I had a worried feeling
That I knew what was up
That rotting little tidbit
Was going to come up

When evening came, however
Of vomit, was no sign
Could I have been so wrong?
I guess he might be fine

And though his stomach settled
Was not so with his bowel
He released from deep within
A smell, much more than foul


Ken Goree





Thursday, August 4, 2011

Tide of Smarts

Just today, my friend did say
No … to accuse me he did start
Of my not using precious years
Of accumulated smarts

“Oh, My Friend,” I told him
How sad you do not know
Those blessed smarts you speak about
Already have started to go

Much like the tide, you see they are
Built when logic we did not heed
Our tide of smarts long years do rise
But now, they do recede

Quite sure you will dispute this, but
I know this fact is true
Last night, our ladies, I saw they were
Quite sad, while watching us two


Ken Goree


For you, Mr. Hill.

Wednesday, August 3, 2011

Between

Never is there quite the time
To tell you how I feel
A fire when together
Adore your sweet appeal

Though when apart, I long think
Of gentle, so light touch
Diamond light within your eye
To me you give so much

Your bright, and joyful laughter
Rings precious in my ears
I hope to often hear it
Though many blessed years

Finding that I see you smile
Sometimes with thoughts risqué
I wouldn’t want to change that
We’re blessed to share that way

I often sit alone to ponder
How felicitous we met
I wish the wait to end, or
Find patience so not to fret

During times when We can’t be
My thoughts quite often seem
To fix your face within my mind
Across space that is between


Ken Goree

Tuesday, August 2, 2011

First Book!!!

The first book from this poetry blog, should be available online in the next couple of days.  I'll include a link to it when it is ready.

Ken

Fort

Long ago
By time and space
While playing with my friends
School was out
For woods we ran
To achieve our playful ends
Our ideas
For fun did flow
We'd make ourselves a fort
But the wood
We did not have
Our great plan we might abort
Then the scraps
From building site
We found were to our liking
We did build
A great clubhouse
The hangout for we friends
There we spent
A summer day
That seemed to never end


Ken Goree

When we were kids we built a lot of forts in the woods
behind my neighborhood.
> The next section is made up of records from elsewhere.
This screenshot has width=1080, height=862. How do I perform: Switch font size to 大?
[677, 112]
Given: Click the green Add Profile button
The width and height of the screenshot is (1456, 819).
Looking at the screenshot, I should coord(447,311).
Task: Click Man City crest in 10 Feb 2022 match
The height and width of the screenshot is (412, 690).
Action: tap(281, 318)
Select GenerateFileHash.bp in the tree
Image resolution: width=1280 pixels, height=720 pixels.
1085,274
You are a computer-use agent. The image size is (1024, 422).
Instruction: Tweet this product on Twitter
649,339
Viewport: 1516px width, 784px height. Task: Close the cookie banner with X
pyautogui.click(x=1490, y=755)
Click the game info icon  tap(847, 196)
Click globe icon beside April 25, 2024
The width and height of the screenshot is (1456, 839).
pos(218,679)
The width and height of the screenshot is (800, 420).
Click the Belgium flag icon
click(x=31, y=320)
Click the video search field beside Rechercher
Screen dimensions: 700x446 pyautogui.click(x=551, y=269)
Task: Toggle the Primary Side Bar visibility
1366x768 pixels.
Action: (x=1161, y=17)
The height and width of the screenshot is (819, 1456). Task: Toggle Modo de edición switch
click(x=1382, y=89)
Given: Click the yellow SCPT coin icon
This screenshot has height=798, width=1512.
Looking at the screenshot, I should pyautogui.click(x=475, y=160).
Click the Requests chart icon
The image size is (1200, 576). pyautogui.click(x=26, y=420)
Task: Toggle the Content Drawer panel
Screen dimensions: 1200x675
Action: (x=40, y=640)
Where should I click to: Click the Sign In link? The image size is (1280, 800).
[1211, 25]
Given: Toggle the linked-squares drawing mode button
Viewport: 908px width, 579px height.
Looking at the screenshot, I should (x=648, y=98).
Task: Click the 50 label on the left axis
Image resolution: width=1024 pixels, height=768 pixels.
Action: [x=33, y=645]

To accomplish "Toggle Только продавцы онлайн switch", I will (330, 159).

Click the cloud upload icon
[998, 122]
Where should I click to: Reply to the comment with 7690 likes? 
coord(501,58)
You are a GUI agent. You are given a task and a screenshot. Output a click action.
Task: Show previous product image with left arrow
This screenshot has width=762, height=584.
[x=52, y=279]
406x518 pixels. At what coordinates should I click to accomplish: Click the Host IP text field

I'm not exactly sure that the
construction crews were finished with that wood, however.
Oops!

Monday, August 1, 2011

Night Terrors

Dark terror in the night
Gripping heart in cold
Jagged squeeze

Holding voice silent
Without chance to scream
Warning

Limbs bound tight with
Ropes of sharp panic’s
Strength

Senseless mind’s scattering
In rabbit-like frenzy of
Fear

Dark terror in the night
Releases its hold
Grudgingly

Fading quickly from memory
Fog running before
Sunlight


Ken Goree


My daughter talked me into watching a horror movie last night.  I wasn’t impressed, just the same old “teenagers making bad choices, get their come-uppance,” through going insane or being murdered.  Happily, a dog started barking back in the wetlands behind my house, where no dog has barked before.  My daughter went out to see what it was.  Then I did something I have never done to my kids before, I played on her fear … “Carly, careful, it might be The Other Twin (one of the evil legends in the movie).”  I’m not sure I have ever seen her move that fast.  I wish I had tried that when I was coaching her softball team, we would have been champions.